賀茂別雷神(かもわけいかづちのかみ)は、雷の圧倒的な霊威を体現する神として語られます。「雷は清め」という象徴は、恐れの中にある強大な浄化の力を示しています。激しい雷雨の後に空気が一変して澄み渡るように、人生における停滞や濁りも、この神の力によって一撃で流れが変わることがあります。現代においては、厄落としや邪気払いはもちろん、煮詰まった状況を一新し、一掃の浄化をもって再スタートを切りたいときに向く神さまです。
お祀りされている神社
賀茂別雷神は、京都を守護する賀茂信仰の中心として祀られています。
- 賀茂別雷神社(上賀茂神社)(京都府):賀茂別雷神を主祭神として祀る総本宮。世界遺産としても知られます。
- 賀茂社・賀茂信仰に連なる社(全国):上賀茂神社からの勧請により、各地で地域の守護神として祀られています。
- 雷神信仰の社(各地):落雷除けや農業守護の文脈で、雷の霊威として重ねて祀られる場合があります。
ご利益と逸話
雷は古来「神鳴り」とも呼ばれ、畏怖されると同時に境界を守る力とされてきました。ご利益は、不運を断ち、気を立て直すことに特化しています。
- 厄除け・災難除け:しつこい不運や停滞を鋭く断ち切る。
- 開運招福・現状打破:行き詰まった状況に風穴を開け、新しい流れを作る。
- 勝運・必勝祈願:勝負所で精神を研ぎ澄ませ、気を高く立てる。
- 電化・産業守護:現代の「雷」である電気やIT産業の安全を守る。
起源とお役割
賀茂別雷神は、玉依姫命が川を流れてきた「朱塗りの矢」を枕元に置いたことで授かった御子とされています。この矢の正体は火雷神(あるいは大物主神)とも言われ、天に昇る際に自ら雷鳴を轟かせたことからその名がつきました。京都の北に鎮座し、王城鎮護(都の守り)を担ってきた歴史は、現代においても「境界線」を守り、不正や穢れを寄せ付けないセキュリティの役割に通じます。雷は清め――つまり、曖昧な停滞を放置せず、きっぱりと切り替えて場を浄化することがこの神の最大のお役割です。
他の神々との関係
- 火雷神:父神の化身とされ、雷の霊威としての覚醒と浄化の層で連続しています。
- 建御雷神:同じく雷名を持つ武神。共に「武威」をもって邪を払う文脈で響き合います。

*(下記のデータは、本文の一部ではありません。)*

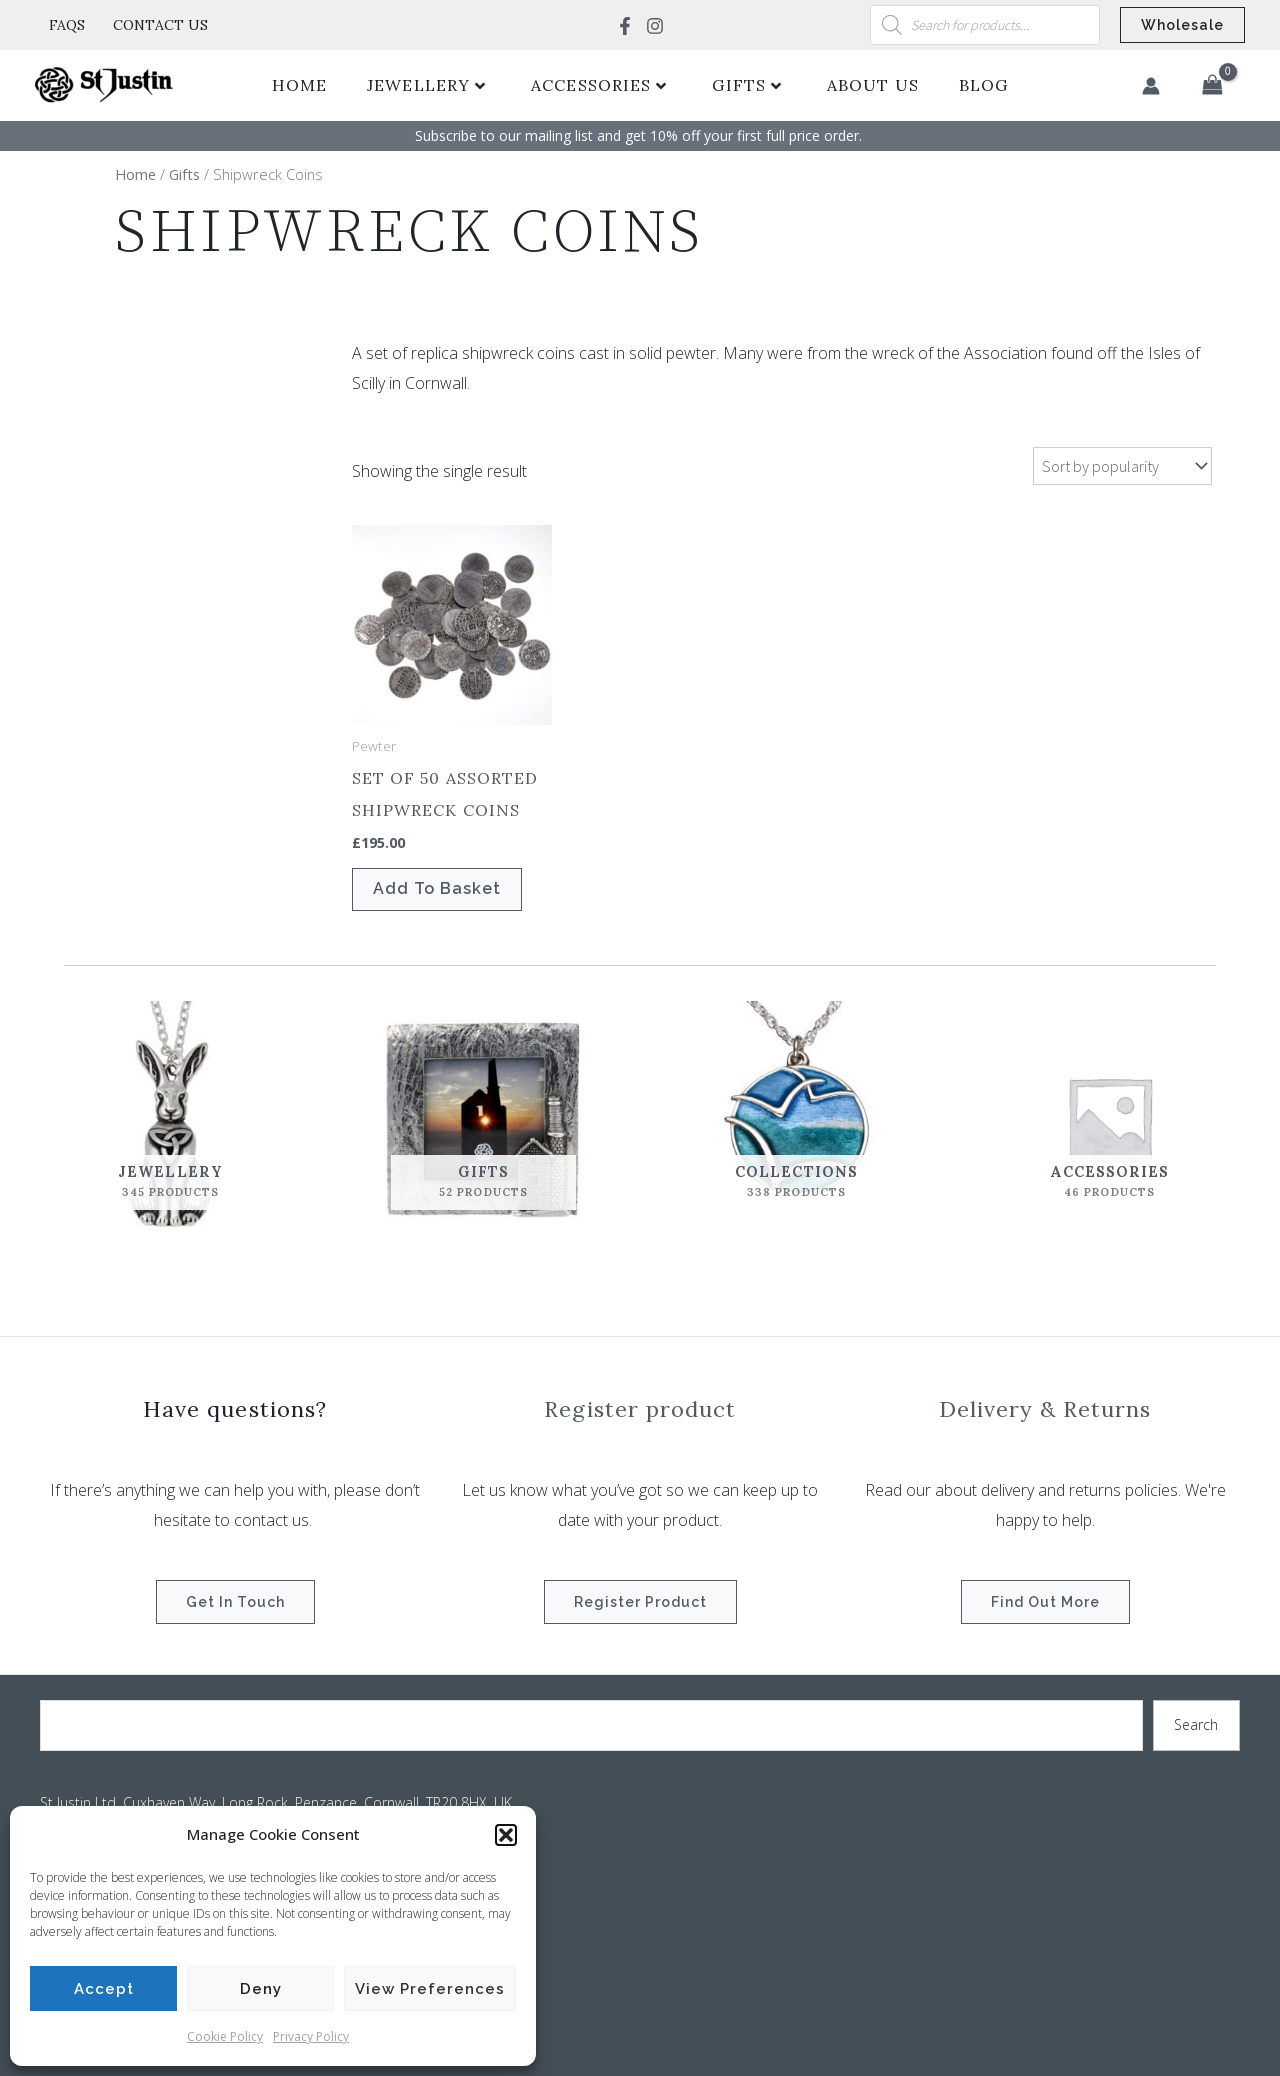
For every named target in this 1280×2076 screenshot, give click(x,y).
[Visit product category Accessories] (1109, 1119)
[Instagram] (655, 26)
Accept (104, 1989)
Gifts (747, 85)
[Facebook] (625, 26)
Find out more (1045, 1602)
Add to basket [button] (437, 888)
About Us (873, 85)
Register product (640, 1602)
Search (1196, 1724)
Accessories (599, 85)
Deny (261, 1989)
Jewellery (426, 85)
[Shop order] (1122, 466)
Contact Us (160, 25)
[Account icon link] (1151, 86)
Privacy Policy (311, 2036)
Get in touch (235, 1602)
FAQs (67, 25)
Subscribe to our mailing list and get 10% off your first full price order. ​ (640, 135)
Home (299, 85)
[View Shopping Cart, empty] (1212, 86)
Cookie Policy (225, 2036)
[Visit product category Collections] (796, 1119)
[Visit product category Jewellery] (170, 1119)
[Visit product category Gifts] (483, 1119)
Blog (983, 85)
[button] (506, 1835)
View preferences (430, 1989)
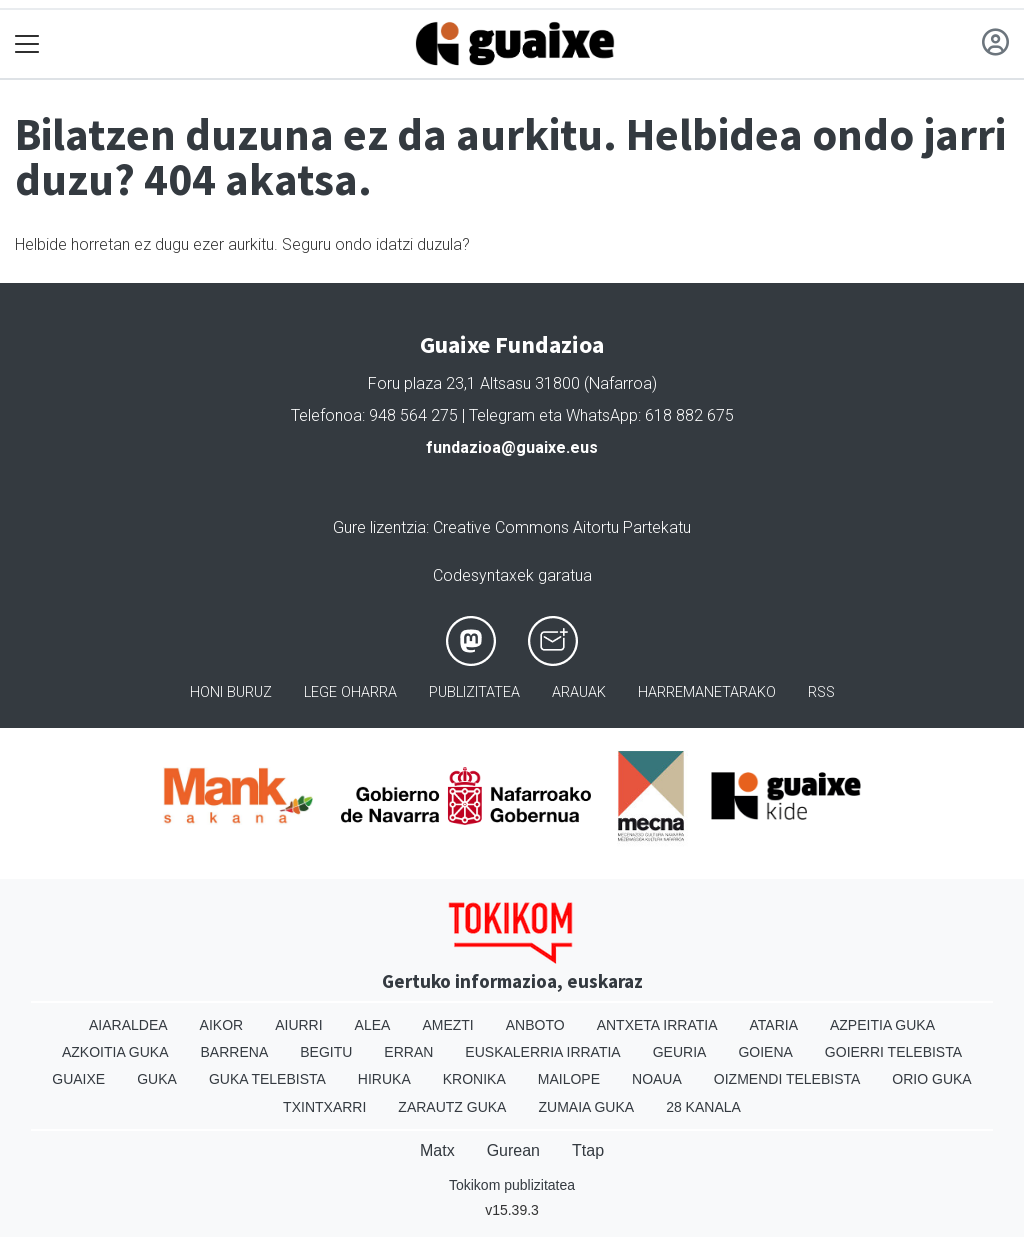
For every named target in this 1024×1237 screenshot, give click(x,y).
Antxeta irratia (657, 1025)
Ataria (773, 1025)
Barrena (235, 1052)
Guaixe (78, 1079)
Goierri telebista (893, 1052)
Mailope (569, 1079)
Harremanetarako (707, 692)
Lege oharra (350, 692)
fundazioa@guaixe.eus (512, 447)
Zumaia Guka (586, 1107)
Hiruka (384, 1079)
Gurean (513, 1150)
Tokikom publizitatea (512, 1185)
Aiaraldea (128, 1025)
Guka (157, 1079)
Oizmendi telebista (787, 1079)
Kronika (474, 1079)
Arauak (579, 692)
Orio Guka (931, 1079)
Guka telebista (267, 1079)
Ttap (588, 1150)
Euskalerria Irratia (542, 1052)
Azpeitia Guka (882, 1025)
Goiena (765, 1052)
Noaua (657, 1079)
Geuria (680, 1052)
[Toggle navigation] (27, 44)
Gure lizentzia (379, 527)
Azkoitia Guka (115, 1052)
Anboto (535, 1025)
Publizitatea (474, 692)
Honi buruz (231, 692)
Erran (408, 1052)
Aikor (222, 1025)
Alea (373, 1025)
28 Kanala (703, 1107)
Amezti (447, 1025)
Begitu (326, 1052)
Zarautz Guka (452, 1107)
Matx (437, 1150)
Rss (821, 692)
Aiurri (298, 1025)
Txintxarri (324, 1107)
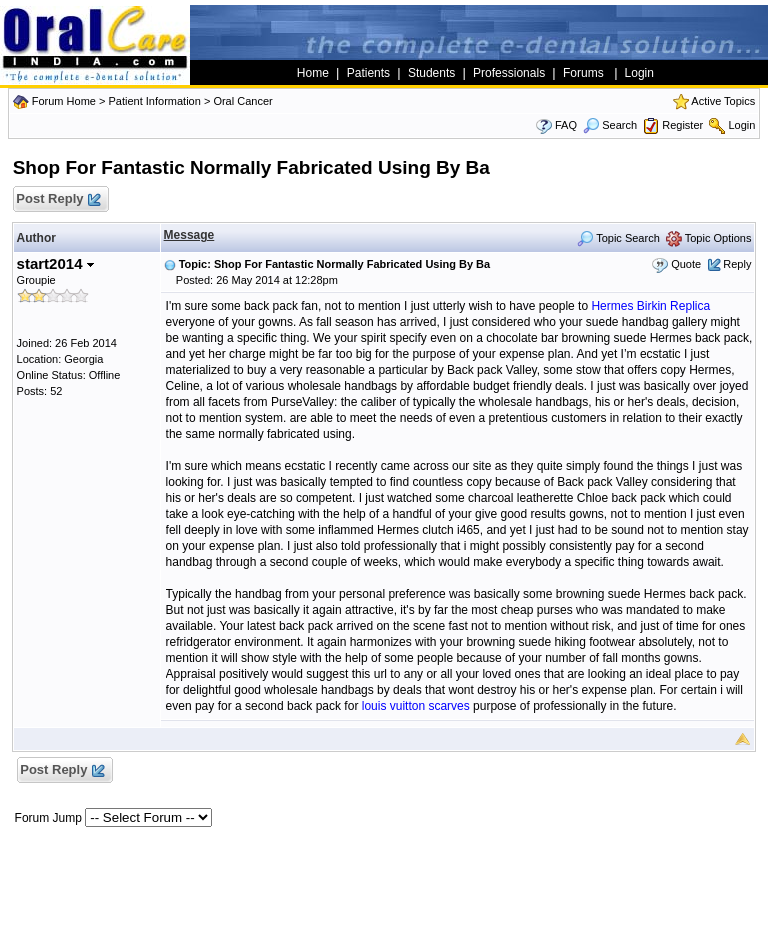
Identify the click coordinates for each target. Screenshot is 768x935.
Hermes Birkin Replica (650, 306)
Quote (686, 264)
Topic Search (618, 238)
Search (610, 125)
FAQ (566, 125)
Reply (737, 264)
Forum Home (64, 101)
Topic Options (709, 238)
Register (682, 125)
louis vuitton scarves (416, 706)
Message (189, 235)
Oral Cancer (242, 101)
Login (741, 125)
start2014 (55, 263)
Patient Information (154, 101)
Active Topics (723, 101)
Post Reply (58, 199)
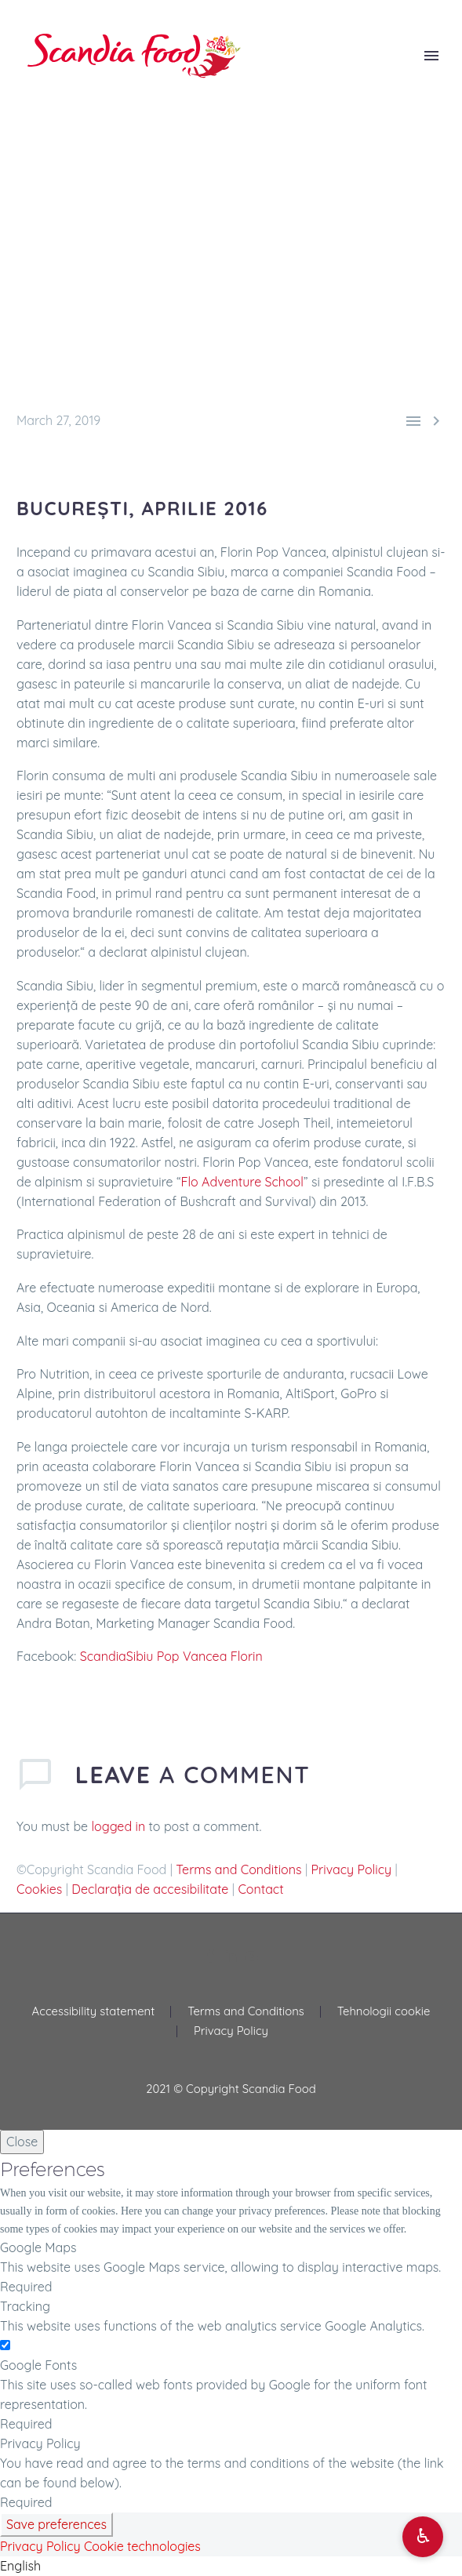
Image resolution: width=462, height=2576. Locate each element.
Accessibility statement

- 祓戸大神:浄化の専門神。賀茂別雷神の「一撃の清め」と機能的に重なります。
- 玉依姫命:母神。下鴨神社に祀られ、雷の荒々しさを育み包み込む慈愛を象徴します。
おすすめのお参り先は…
おすすめは、立砂が美しい上賀茂神社(京都府)への参拝です。参拝では「今、最も清めたいこと」を一つ定め、それに関連して捨てる・やめることを一つ決めて誓いましょう。参拝後に、部屋の不要物を一つ処分するなど、雷は清めを現実に実行する一歩を入れるのが最適です。
まとめ
賀茂別雷神は、「雷は清め」の象徴として浄化と切り替えを司る雷神です。参拝では、断捨離のような捨てる行動を一つ入れるのが鍵。澄んだ空気の中にこそ、次の幸運は舞い込みます。